*** Opening Dataset content ***
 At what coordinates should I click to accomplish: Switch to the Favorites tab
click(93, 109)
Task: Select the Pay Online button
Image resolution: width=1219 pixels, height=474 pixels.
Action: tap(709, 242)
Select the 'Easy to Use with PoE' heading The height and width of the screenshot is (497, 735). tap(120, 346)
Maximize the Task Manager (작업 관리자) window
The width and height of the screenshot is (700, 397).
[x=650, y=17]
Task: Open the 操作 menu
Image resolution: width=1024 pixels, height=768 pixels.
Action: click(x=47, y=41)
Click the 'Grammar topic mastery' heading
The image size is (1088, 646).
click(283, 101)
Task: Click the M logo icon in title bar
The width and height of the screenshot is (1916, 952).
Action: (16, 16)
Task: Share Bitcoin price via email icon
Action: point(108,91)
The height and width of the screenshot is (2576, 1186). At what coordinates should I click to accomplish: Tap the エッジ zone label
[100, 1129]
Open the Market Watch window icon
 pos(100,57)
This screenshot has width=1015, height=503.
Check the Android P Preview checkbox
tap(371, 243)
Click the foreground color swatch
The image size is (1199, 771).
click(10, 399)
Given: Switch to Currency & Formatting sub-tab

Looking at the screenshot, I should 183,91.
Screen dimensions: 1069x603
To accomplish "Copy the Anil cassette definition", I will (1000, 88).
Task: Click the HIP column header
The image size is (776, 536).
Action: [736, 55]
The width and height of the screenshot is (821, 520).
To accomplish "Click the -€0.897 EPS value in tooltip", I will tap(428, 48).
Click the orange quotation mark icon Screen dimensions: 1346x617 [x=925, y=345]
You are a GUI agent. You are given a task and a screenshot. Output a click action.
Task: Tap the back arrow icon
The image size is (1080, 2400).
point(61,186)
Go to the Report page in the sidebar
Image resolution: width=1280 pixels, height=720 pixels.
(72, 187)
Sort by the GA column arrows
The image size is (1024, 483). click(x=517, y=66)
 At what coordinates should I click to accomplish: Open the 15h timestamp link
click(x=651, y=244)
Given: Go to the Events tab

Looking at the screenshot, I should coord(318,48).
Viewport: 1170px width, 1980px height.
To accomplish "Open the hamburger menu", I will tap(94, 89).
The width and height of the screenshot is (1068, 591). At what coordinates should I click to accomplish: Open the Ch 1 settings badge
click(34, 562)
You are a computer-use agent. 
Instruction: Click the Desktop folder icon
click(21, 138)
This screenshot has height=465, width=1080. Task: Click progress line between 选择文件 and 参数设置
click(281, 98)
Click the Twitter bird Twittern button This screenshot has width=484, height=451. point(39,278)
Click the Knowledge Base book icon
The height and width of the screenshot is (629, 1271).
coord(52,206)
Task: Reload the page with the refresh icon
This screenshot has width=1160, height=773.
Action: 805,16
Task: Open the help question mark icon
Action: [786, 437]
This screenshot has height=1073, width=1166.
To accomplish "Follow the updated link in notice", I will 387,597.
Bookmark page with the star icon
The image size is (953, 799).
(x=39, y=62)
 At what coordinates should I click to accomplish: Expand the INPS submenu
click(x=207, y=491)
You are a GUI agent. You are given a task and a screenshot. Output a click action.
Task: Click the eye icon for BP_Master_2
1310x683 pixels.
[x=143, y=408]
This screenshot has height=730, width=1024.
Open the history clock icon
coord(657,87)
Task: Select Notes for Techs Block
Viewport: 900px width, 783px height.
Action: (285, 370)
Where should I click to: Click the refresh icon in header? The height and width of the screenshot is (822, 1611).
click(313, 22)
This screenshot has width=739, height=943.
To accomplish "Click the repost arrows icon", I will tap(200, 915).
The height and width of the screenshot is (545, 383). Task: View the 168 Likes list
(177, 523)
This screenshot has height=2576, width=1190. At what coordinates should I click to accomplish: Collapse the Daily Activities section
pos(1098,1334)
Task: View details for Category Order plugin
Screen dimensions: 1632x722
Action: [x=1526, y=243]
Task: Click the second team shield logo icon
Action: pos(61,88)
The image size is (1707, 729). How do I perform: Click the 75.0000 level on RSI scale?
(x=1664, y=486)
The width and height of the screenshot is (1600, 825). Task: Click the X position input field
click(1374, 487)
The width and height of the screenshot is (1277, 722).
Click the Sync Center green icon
*** Closing Dataset content ***
The answer should be the exact lines running from the line containing "Bookmark page with the star icon" to the last line of the entries, with nothing else.

### Solution for this problem
Bookmark page with the star icon
The image size is (953, 799).
(x=39, y=62)
 At what coordinates should I click to accomplish: Expand the INPS submenu
click(x=207, y=491)
You are a GUI agent. You are given a task and a screenshot. Output a click action.
Task: Click the eye icon for BP_Master_2
1310x683 pixels.
[x=143, y=408]
This screenshot has height=730, width=1024.
Open the history clock icon
coord(657,87)
Task: Select Notes for Techs Block
Viewport: 900px width, 783px height.
Action: (285, 370)
Where should I click to: Click the refresh icon in header? The height and width of the screenshot is (822, 1611).
click(313, 22)
This screenshot has width=739, height=943.
To accomplish "Click the repost arrows icon", I will tap(200, 915).
The height and width of the screenshot is (545, 383). Task: View the 168 Likes list
(177, 523)
This screenshot has height=2576, width=1190. At what coordinates should I click to accomplish: Collapse the Daily Activities section
pos(1098,1334)
Task: View details for Category Order plugin
Screen dimensions: 1632x722
Action: [x=1526, y=243]
Task: Click the second team shield logo icon
Action: pos(61,88)
The image size is (1707, 729). How do I perform: Click the 75.0000 level on RSI scale?
(x=1664, y=486)
The width and height of the screenshot is (1600, 825). Task: Click the X position input field
click(1374, 487)
The width and height of the screenshot is (1277, 722).
Click the Sync Center green icon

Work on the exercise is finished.